What to do -> Print the passage of the court opinion below that starts with the words "Defendant has not" and runs through "28 U.S.C. 1332(a)(1).", copying it word for word.

Extracted text ->
----
Defendant seeks a dismissal of the instant lawsuit. He contends that this Court lacks subject-matter jurisdiction; that it should abstain from hearing this action in light of the pending state-court matter; that the arbitration agreement at issue is invalid and unenforceable; and that the Court should not exercise its power to enjoin him from continuing the prosecution of his state-court action.
Plaintiffs seek entry of an Order compelling Defendant to proceed to arbitration and, in addition, enjoining him from pursing his claims in state court.
The purpose of a motion to dismiss pursuant to Fed. R. Civ. P 12(b)(6), is to allow a defendant to test whether, as a matter of law, the plaintiff is entitled to legal relief. See Mayer v. Mylod, 988 F.2d 635, 638 (6th Cir. 1993). This requires a consideration of and a ruling upon the merits of a claim. In determining whether dismissal is warranted under Rule 12(b)(6), the complaint must be construed in the light most favorable to the nonmoving party and its allegations taken as true. Miller v. Currie, 50 F.3d 373, 377 (6th Cir. 1995). If, in doing so, the Court determines that the case is legally insufficient, it will be dismissed.
The procedure under a motion to dismiss for lack of subject matter jurisdiction pursuant to Fed. R. Civ. P 12(b)(1) is quite different. At issue in a Rule 12(b)(1) motion is the trial court's jurisdiction-its very power to hear the case. In this context, the trial court may proceed as it never could under 12(b)(6) -no presumptive truthfulness attaches to either party's allegations and the existence of disputed material facts will not preclude the trial court from evaluating for itself the merits of jurisdictional claims. Moreover the party claiming jurisdiction will have the burden of proof that jurisdiction does in fact exist. RMI Titanium Co. v. Westinghouse Electric Corp., 78 F.3d 1125, 1134 (6th Cir. 1996) (internal citations omitted).
A. Subject matter jurisdiction exists.
"The requirement that jurisdiction be established as a threshold matter spring[s] from the nature and limits of the judicial power of the United States' and is inflexible and without exception.'" Mansfield, C. & L.M.R. Co. v. Swan, 111 U.S. 379, 382, 4 S.Ct. 510, 28 L.Ed. 462 (1884). Federal courts are courts of limited jurisdiction, and subject matter jurisdiction may be obtained only with the existence of diverse parties or a federal question. Heartwood, Inc. v. Agpaoa, 628 F.3d 261, 266 (6th Cir.2010); 28 U.S.C. §§ 1331, 1332.
Neither party asserts the existence of a federal question. Rather, the disputed question is that of diversity. 28 U.S.C. § 1332 provides that "district courts shall have original jurisdiction of all civil actions where the matter in controversy exceeds the sum or value of $75, 000, exclusive of interest and costs, and is between... citizens of different States, "
Defendant has not challenged the allegations in Plaintiffs' Complaint concerning the citizenship of the named Plaintiffs in this action. Indeed, Defendant has already pled in the appurtenant state court action that each of the named Plaintiffs in this action are citizens of another state. Neither has Defendant challenged that the amount in controversy fails to meet the jurisdictional requirements of 28 U.S.C. § 1332. Rather, he contends that complete diversity of citizenship among the parties cannot be established because Melissa Bentley and Joy Dingess, the nursing home administrators named in her state complaint both Kentucky citizens who were not named as plaintiffs in this action, are an indispensable party under Fed.R.Civ.P. 19 and their joinder would destroy the complete diversity among parties required by 28 U.S.C. 1332(a)(1).
----
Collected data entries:

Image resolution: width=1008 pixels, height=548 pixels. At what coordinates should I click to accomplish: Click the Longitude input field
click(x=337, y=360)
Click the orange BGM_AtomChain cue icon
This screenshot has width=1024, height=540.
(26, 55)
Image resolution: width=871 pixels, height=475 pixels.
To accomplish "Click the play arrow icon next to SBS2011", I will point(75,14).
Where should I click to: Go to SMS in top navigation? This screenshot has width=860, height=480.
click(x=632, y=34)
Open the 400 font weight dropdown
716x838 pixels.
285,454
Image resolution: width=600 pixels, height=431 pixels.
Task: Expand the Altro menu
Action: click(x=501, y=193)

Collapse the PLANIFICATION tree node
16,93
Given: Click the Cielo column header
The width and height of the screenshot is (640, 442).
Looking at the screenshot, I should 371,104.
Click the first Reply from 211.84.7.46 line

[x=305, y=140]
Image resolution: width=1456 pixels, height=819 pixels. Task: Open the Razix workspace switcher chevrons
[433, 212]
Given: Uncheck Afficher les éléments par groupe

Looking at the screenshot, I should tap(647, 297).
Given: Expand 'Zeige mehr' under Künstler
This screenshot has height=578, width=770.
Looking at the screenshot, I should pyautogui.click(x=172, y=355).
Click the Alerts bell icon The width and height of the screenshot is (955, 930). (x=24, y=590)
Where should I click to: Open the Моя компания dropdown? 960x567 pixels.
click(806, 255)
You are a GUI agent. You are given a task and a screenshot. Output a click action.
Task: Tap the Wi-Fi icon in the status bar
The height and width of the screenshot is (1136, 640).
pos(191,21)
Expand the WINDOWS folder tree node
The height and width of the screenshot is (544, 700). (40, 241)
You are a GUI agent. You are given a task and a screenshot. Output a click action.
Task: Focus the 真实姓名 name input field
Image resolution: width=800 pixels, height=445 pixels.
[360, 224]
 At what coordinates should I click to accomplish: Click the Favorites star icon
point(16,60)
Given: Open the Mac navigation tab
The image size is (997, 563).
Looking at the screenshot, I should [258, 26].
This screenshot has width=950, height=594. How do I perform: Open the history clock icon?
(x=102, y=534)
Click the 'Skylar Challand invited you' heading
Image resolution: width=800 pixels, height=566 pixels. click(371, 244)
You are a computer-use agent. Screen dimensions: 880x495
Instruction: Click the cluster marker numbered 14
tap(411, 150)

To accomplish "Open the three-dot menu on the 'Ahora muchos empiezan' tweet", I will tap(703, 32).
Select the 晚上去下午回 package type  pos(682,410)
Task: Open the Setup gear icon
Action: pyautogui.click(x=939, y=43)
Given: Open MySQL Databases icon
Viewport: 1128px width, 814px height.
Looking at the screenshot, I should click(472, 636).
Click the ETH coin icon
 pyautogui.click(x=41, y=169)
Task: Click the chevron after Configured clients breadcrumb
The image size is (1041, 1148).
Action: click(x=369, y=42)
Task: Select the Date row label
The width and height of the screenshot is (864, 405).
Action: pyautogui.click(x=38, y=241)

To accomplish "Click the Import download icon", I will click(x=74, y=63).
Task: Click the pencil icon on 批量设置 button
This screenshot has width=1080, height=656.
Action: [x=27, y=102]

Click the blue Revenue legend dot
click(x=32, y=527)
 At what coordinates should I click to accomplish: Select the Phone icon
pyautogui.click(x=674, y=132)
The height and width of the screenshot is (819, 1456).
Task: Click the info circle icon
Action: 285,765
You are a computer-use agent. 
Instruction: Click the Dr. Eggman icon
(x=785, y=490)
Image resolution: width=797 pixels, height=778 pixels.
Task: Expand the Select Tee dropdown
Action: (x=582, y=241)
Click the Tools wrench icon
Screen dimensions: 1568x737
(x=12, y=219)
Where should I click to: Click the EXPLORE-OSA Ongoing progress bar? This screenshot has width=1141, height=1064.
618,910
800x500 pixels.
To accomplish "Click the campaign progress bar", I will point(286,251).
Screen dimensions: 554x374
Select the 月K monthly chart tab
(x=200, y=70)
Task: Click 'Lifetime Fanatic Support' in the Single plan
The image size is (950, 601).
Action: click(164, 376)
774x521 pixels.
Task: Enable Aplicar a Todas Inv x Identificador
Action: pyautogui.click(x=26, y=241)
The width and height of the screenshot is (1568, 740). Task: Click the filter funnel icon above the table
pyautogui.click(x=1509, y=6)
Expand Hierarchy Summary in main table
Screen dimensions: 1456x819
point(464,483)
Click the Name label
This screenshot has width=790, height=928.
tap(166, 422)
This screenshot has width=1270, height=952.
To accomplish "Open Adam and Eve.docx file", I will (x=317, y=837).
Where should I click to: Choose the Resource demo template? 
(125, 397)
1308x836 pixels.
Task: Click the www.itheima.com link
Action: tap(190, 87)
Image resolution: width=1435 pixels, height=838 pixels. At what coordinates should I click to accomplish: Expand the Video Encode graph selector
----
Exercise result ->
Defendant has not challenged the allegations in Plaintiffs' Complaint concerning the citizenship of the named Plaintiffs in this action. Indeed, Defendant has already pled in the appurtenant state court action that each of the named Plaintiffs in this action are citizens of another state. Neither has Defendant challenged that the amount in controversy fails to meet the jurisdictional requirements of 28 U.S.C. § 1332. Rather, he contends that complete diversity of citizenship among the parties cannot be established because Melissa Bentley and Joy Dingess, the nursing home administrators named in her state complaint both Kentucky citizens who were not named as plaintiffs in this action, are an indispensable party under Fed.R.Civ.P. 19 and their joinder would destroy the complete diversity among parties required by 28 U.S.C. 1332(a)(1).